FOLHA: Os críticos da lei dizem que ela fere o princípio de igualdade entre os sexos.
MARIA DA PENHA: Isso é sem sentido, o Superior Tribunal Federal já considerou a lei constitucional.
FOLHA: Por que é preciso ter uma lei desse tipo voltada para as mulheres?
MARIA DA PENHA: As mulheres tinham o mesmo direito que os homens? Podiam sair de casa sem avisar pro homem para onde iam? A mulher tinha que pedir ao homem para ir na casa da família. Isso não é igualdade de direitos, porque o homem não ia pedir permissão à mulher para ir à casa da família, nem para sair para estudar.
FOLHA: Quase quatro décadas após a agressão que a sra. sofreu, poderia dizer que hoje está mais em paz?
MARIA DA PENHA: Eu transcendi tudo, tudo o que aconteceu comigo.

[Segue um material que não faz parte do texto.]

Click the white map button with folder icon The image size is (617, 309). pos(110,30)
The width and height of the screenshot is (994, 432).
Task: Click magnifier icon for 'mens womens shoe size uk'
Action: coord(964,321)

Porque a minha maior conquista durante esses anos todos não foi pessoal. Não foi por que o meu agressor foi preso. A minha maior conquista foi batizar a lei que protege todas as mulheres do meu país.
FOLHA: Qual é a avaliação que a sra. faz da lei hoje?
MARIA DA PENHA: A avaliação não é só minha, é da ONU, de que essa é uma das três leis mais avançadas do mundo [para proteger mulheres].
FOLHA: A mulher de 2021 está fortalecida em relação às mulheres do passado? Hoje não aceitaria mais calada uma agressão?
MARIA DA PENHA: Depende do local onde a mulher mora. Se no interior onde ela mora não existe nenhum Centro de Referência à Mulher, como é que vai se conscientizar sobre os seus direitos? Ela ouviu falar sobre a Lei Maria da Penha, mas não sabe o caminho a seguir.
FOLHA: A gente vive uma onda conservadora no país, que resultou em 2018 na eleição de Bolsonaro. Às vezes se coloca o feminismo como uma luta de esquerda. Isso pode atrapalhar o combate à violência doméstica?
MARIA DA PENHA: Sim, porque o problema não é nem de esquerda nem de direita. O problema é não governar bem, porque nós mulheres precisamos pelo menos que em cada estado, como foi prometido, exista uma Casa da Mulher Brasileira. Outro ponto importante é o investimento em educação. Não foi praticamente nada colocado nesse sentido, o Ministério da Educação ainda não sinalizou para a questão de educar as crianças, os jovens e os adultos.